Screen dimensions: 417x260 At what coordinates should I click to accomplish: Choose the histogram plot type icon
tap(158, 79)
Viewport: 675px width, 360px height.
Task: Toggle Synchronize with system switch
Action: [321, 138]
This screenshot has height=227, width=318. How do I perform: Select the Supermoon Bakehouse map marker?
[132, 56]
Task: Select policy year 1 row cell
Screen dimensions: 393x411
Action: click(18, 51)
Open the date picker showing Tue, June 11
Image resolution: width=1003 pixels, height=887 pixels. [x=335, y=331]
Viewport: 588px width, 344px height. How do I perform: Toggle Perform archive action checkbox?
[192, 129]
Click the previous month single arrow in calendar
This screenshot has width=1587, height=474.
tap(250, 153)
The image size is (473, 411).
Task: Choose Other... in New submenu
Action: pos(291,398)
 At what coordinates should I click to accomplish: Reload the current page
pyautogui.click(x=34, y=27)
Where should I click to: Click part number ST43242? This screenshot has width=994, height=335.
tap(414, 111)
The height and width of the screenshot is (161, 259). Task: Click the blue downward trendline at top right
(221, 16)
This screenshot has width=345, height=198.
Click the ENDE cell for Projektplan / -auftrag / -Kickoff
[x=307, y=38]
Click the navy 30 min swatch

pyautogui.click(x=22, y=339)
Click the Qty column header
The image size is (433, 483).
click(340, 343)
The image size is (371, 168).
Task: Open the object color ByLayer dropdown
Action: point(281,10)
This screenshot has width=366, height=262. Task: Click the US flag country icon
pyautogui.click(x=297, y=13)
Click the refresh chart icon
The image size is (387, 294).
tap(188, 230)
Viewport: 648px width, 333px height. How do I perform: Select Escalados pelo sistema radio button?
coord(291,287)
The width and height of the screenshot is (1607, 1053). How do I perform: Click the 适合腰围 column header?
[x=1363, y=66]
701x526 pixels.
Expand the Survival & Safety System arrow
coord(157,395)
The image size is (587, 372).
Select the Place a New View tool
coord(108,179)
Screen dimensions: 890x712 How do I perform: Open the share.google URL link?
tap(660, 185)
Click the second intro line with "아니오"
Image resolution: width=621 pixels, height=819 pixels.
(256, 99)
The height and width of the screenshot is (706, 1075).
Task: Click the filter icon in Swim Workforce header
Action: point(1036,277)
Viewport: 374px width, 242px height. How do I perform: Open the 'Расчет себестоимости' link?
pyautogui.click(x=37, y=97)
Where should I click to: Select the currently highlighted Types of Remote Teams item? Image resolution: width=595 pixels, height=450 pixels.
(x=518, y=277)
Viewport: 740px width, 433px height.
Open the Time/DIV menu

Your assignment:
Reproduce the material in full. Keep it identical to the original.

Exercise result:
Screen dimensions: 417x260 At what coordinates should I click to accomplish: Choose the histogram plot type icon
tap(158, 79)
Viewport: 675px width, 360px height.
Task: Toggle Synchronize with system switch
Action: [321, 138]
This screenshot has height=227, width=318. How do I perform: Select the Supermoon Bakehouse map marker?
[132, 56]
Task: Select policy year 1 row cell
Screen dimensions: 393x411
Action: click(18, 51)
Open the date picker showing Tue, June 11
Image resolution: width=1003 pixels, height=887 pixels. [x=335, y=331]
Viewport: 588px width, 344px height. How do I perform: Toggle Perform archive action checkbox?
[192, 129]
Click the previous month single arrow in calendar
This screenshot has width=1587, height=474.
tap(250, 153)
The image size is (473, 411).
Task: Choose Other... in New submenu
Action: pos(291,398)
 At what coordinates should I click to accomplish: Reload the current page
pyautogui.click(x=34, y=27)
Where should I click to: Click part number ST43242? This screenshot has width=994, height=335.
tap(414, 111)
The height and width of the screenshot is (161, 259). Task: Click the blue downward trendline at top right
(221, 16)
This screenshot has width=345, height=198.
Click the ENDE cell for Projektplan / -auftrag / -Kickoff
[x=307, y=38]
Click the navy 30 min swatch

pyautogui.click(x=22, y=339)
Click the Qty column header
The image size is (433, 483).
click(340, 343)
The image size is (371, 168).
Task: Open the object color ByLayer dropdown
Action: point(281,10)
This screenshot has width=366, height=262. Task: Click the US flag country icon
pyautogui.click(x=297, y=13)
Click the refresh chart icon
The image size is (387, 294).
tap(188, 230)
Viewport: 648px width, 333px height. How do I perform: Select Escalados pelo sistema radio button?
coord(291,287)
The width and height of the screenshot is (1607, 1053). How do I perform: Click the 适合腰围 column header?
[x=1363, y=66]
701x526 pixels.
Expand the Survival & Safety System arrow
coord(157,395)
The image size is (587, 372).
Select the Place a New View tool
coord(108,179)
Screen dimensions: 890x712 How do I perform: Open the share.google URL link?
tap(660, 185)
Click the second intro line with "아니오"
Image resolution: width=621 pixels, height=819 pixels.
(256, 99)
The height and width of the screenshot is (706, 1075).
Task: Click the filter icon in Swim Workforce header
Action: point(1036,277)
Viewport: 374px width, 242px height. How do I perform: Open the 'Расчет себестоимости' link?
pyautogui.click(x=37, y=97)
Where should I click to: Select the currently highlighted Types of Remote Teams item? Image resolution: width=595 pixels, height=450 pixels.
(x=518, y=277)
Viewport: 740px width, 433px height.
Open the Time/DIV menu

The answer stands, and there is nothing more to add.